The New Nation, Bangladesh

FTA with neighbours


21 July 2005

THE Ministry of Commerce has decided to engage consultants to conduct a study and identify benefits and possible risks of signing bilateral trade agreements like Free Trade Agreement (FTA) with neighbouring countries. Free trade agreement is for allowing barrier-free trade among nations in the era of globalisation. FTA has both positive and negative effects on the domestic industrial sector of any country. If the bad effects outweigh the good ones then FTA should not be implemented in the greater interest of the country. Notably, the multilateral South Asia Free Trade Agreement (SAFTA) is supposed to be launched from January 2006 within the SAARC region.

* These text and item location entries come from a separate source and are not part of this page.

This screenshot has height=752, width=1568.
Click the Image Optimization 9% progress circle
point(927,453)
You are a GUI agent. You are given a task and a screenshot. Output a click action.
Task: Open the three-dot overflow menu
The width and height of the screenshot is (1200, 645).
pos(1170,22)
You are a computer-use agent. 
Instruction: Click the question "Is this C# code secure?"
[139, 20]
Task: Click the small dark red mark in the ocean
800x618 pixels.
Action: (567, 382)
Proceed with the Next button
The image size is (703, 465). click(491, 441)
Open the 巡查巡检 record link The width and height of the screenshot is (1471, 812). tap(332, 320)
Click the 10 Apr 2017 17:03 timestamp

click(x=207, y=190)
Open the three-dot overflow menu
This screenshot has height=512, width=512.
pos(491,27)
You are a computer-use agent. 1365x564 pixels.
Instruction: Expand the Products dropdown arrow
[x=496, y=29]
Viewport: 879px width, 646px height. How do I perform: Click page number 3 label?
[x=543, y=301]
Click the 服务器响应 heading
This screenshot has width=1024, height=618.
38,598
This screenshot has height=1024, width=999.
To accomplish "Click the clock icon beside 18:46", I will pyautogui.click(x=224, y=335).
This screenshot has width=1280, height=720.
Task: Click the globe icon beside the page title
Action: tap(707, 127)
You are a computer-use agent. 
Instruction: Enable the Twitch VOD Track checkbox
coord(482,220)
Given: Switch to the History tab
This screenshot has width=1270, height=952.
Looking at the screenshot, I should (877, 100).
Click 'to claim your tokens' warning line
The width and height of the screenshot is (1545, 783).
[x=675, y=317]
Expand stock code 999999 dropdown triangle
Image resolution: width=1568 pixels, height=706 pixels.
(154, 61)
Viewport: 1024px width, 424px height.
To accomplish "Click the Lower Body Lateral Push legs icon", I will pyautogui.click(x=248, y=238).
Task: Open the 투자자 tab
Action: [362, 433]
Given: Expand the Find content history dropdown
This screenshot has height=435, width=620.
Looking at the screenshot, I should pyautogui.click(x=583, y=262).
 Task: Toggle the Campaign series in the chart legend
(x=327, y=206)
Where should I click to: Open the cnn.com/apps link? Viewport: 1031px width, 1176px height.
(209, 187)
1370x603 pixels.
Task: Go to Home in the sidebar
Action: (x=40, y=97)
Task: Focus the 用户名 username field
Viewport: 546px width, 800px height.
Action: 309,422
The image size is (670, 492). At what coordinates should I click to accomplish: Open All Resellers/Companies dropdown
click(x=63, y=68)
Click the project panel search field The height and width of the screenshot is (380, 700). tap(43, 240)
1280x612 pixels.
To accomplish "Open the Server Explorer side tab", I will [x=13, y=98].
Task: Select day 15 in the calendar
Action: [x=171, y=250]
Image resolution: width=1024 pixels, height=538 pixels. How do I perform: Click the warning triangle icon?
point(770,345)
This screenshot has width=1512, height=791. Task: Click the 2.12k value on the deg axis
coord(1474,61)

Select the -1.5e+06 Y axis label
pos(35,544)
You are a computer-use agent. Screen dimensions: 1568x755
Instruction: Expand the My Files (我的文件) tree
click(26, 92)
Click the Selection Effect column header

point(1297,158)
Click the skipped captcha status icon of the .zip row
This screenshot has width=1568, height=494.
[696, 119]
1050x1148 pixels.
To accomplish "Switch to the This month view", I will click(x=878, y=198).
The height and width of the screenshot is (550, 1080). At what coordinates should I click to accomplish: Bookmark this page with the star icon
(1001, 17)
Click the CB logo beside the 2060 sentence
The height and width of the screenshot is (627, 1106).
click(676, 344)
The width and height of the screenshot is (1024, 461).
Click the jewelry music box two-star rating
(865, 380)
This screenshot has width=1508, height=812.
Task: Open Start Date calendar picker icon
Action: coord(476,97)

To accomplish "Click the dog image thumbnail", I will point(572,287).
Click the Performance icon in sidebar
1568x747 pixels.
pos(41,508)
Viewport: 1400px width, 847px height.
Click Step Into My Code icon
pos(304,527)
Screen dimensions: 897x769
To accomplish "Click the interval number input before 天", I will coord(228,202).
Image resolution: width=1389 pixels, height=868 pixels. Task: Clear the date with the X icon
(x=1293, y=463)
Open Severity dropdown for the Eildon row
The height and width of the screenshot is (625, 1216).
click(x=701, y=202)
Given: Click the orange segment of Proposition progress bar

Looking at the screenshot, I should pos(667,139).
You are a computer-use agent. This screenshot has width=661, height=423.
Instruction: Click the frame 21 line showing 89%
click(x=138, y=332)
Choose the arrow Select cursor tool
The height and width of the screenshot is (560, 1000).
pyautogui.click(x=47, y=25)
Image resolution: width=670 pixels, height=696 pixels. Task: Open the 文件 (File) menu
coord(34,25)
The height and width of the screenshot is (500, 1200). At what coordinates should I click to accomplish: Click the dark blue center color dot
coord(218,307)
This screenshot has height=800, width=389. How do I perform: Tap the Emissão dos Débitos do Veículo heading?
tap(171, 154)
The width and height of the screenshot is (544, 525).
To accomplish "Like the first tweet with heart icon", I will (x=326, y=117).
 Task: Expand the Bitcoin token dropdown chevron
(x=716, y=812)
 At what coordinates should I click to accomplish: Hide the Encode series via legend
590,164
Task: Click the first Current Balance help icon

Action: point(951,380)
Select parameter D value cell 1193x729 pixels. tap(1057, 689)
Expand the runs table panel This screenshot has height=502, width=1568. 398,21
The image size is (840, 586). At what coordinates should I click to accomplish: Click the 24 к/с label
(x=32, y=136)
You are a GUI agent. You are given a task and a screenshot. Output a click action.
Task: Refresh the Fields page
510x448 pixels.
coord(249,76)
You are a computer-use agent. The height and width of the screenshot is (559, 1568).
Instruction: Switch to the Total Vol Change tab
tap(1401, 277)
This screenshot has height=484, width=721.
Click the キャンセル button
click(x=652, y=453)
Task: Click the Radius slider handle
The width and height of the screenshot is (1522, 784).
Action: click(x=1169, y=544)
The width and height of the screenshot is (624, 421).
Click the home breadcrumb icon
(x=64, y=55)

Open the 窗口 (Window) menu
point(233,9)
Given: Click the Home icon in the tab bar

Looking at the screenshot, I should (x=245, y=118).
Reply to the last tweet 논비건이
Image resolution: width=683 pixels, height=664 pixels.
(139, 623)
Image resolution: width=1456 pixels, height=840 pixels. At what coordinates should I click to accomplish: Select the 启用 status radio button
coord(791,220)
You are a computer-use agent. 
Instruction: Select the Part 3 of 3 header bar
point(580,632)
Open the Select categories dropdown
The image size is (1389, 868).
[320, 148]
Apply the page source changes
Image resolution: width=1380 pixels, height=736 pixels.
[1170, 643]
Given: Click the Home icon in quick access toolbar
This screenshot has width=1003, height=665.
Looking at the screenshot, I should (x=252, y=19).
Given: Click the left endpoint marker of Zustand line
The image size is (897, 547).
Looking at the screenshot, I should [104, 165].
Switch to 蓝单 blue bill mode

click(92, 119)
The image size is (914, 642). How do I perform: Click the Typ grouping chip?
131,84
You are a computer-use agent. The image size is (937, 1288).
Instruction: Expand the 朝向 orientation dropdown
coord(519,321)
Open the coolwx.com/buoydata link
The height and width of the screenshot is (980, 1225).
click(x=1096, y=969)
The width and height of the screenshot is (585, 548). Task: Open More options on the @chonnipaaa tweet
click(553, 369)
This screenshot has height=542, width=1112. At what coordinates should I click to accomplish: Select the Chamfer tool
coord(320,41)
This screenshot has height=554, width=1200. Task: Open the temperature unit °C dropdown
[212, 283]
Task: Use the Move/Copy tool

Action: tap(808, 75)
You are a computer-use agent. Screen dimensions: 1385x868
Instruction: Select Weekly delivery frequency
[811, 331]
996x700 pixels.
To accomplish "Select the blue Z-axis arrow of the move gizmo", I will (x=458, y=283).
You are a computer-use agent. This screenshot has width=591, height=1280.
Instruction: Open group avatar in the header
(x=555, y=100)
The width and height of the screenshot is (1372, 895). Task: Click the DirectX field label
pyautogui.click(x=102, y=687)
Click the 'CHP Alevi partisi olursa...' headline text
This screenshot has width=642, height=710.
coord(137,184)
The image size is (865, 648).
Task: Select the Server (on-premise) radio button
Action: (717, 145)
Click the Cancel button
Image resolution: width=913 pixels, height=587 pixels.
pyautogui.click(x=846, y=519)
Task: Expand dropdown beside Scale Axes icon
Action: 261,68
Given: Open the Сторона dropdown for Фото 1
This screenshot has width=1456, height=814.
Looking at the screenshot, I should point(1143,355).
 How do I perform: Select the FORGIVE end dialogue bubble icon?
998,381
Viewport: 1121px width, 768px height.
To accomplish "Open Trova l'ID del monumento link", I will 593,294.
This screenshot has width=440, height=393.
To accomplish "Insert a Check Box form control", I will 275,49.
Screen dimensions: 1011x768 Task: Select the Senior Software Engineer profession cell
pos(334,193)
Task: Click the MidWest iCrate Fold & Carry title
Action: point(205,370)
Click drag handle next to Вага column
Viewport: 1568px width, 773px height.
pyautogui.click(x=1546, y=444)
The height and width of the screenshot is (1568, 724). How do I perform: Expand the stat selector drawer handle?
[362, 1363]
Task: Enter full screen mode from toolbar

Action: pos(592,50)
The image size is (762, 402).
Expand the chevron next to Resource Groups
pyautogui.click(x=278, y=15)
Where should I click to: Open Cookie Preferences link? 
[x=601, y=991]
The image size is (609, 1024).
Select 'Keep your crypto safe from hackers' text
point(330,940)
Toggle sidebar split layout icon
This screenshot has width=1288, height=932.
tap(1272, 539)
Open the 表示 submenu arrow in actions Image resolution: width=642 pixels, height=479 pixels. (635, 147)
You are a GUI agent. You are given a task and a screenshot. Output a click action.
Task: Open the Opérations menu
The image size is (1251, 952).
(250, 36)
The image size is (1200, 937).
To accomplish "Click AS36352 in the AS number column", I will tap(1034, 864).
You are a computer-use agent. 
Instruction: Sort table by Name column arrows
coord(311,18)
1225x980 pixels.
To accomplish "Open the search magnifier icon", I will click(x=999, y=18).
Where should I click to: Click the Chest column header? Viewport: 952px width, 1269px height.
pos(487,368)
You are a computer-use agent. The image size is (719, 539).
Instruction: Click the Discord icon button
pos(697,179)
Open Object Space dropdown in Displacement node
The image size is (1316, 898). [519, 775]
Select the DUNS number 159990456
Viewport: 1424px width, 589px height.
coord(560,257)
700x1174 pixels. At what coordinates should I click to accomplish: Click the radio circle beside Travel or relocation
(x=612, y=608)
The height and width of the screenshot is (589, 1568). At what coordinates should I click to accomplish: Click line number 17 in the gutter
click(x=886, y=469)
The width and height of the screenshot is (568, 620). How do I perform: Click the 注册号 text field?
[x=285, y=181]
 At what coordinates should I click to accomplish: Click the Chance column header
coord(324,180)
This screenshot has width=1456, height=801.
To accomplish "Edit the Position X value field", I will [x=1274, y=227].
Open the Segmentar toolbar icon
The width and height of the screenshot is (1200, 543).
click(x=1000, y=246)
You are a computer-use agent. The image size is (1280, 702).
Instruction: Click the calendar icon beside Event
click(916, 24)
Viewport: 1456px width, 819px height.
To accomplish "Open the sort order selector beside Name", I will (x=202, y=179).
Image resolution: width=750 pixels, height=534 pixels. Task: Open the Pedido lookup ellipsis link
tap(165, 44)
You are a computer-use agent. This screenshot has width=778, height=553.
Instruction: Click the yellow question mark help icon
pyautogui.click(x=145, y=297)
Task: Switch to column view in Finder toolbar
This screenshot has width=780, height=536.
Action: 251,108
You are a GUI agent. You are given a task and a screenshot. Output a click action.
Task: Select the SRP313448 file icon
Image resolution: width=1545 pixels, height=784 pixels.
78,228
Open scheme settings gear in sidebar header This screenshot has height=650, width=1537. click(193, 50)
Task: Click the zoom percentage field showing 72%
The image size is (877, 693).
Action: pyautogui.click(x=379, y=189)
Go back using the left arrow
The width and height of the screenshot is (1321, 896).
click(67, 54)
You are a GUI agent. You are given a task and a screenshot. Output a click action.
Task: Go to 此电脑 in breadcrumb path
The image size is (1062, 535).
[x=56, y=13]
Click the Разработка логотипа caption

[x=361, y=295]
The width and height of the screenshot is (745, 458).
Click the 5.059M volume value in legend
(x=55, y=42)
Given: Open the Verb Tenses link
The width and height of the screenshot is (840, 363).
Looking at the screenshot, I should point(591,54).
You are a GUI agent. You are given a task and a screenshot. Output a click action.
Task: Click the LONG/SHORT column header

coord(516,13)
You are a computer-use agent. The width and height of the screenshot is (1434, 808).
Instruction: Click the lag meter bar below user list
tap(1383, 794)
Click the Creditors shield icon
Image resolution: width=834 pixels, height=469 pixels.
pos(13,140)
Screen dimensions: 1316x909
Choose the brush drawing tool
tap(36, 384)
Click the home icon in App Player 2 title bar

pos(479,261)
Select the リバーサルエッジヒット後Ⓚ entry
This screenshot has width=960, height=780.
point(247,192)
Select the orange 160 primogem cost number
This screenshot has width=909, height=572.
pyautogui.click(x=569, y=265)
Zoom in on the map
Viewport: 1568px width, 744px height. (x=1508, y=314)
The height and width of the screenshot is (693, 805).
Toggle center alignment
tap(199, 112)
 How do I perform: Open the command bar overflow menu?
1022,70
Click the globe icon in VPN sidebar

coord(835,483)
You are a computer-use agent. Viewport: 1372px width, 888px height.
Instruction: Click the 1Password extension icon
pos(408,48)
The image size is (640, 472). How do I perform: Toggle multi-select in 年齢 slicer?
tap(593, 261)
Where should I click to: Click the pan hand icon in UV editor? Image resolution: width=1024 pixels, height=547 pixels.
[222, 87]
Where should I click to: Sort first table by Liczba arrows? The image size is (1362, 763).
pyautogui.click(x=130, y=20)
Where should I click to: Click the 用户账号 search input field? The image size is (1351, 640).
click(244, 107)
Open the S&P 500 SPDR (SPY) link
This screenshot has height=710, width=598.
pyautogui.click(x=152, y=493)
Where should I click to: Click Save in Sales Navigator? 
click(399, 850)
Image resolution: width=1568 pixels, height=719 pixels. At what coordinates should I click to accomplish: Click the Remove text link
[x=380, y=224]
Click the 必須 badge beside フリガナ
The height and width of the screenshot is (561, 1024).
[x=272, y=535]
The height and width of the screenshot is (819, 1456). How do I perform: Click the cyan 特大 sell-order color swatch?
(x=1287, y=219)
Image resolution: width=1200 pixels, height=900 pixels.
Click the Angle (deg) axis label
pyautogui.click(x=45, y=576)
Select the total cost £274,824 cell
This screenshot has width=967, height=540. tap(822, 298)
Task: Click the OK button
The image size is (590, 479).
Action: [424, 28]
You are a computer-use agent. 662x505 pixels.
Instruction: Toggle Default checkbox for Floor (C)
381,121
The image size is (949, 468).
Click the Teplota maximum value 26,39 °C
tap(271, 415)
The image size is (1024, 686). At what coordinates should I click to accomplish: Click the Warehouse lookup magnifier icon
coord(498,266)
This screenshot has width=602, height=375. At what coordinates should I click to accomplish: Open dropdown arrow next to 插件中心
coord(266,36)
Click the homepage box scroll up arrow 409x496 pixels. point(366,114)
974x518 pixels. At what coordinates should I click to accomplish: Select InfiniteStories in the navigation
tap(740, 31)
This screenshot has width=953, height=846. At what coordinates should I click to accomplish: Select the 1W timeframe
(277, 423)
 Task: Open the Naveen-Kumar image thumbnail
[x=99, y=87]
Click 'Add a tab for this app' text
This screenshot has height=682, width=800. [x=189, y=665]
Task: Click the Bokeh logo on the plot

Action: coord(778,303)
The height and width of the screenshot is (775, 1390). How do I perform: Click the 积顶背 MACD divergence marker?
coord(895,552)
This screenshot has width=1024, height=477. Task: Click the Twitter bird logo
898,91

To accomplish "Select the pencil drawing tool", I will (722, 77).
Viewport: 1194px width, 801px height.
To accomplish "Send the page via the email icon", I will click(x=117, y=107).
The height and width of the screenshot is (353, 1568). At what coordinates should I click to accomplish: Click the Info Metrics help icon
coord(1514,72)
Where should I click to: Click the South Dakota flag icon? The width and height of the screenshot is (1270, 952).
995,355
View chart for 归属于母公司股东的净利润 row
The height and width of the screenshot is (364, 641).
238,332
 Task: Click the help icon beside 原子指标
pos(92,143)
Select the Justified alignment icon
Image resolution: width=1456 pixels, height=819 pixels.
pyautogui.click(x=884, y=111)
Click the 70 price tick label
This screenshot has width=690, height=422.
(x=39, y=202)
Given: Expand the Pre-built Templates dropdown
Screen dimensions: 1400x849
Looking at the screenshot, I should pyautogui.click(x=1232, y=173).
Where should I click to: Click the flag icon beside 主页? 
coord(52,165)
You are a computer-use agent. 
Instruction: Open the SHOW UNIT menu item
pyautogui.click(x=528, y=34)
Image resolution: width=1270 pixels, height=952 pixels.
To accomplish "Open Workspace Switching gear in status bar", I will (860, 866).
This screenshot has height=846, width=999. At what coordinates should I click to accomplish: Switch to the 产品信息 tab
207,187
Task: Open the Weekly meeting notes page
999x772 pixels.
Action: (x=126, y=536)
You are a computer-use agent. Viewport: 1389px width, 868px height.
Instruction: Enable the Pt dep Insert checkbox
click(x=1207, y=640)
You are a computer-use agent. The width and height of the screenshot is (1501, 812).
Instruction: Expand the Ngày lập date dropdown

Bangladesh needs to have certain principles based on correct evaluation to support the industrial sector before implementing SAFTA. Whether it will sign bilateral free trade agreements with all its neighbouring countries is a very important question at the moment. All the countries in the South Asian Association for Regional Cooperation (SAARC) may not prove to be beneficial to Bangladesh if it engages in trade with them through SAFTA. A thorough study is thus needed to be certain about the prospects and risks of FTA with neighbouring countries. The ministry has taken a good decision to engage consultants to do the study.

Usually various types of tax barriers are created on imports to protect domestic industries with a view to saving those from external shocks though it is contrary to the globalisation concept. There are many industries in Bangladesh, which are not as strong as those in India. Indian poultry industry is very strong. Indian eggs, chicks, and poultry feeds are cheaper than Bangladeshi ones because of the strength of poultry industry there. If FTA is implemented between the two countries, the poultry industry in Bangladesh will be all but destroyed. Most of the investors in the poultry industry will then be compelled to either shut down their units or start marketing Indian poultry products.

To protect the domestic industries from external shocks Bangladesh has to take intelligent decisions in respect of implementation of FTA with SAARC nations. The country needs to effectively utilise the findings of the study to be able to benefit from SAFTA. Calculated steps are needed before allowing free trade in areas where FTA may not prove useful. The study being undertaken by the Ministry of Commerce needs to clearly identify the net effects of FTA with different SAARC nations. It should be precise enough in proper identification of benefits as well as risks. The ministry needs to take all steps with a view to ensuring accuracy of findings of such an important study.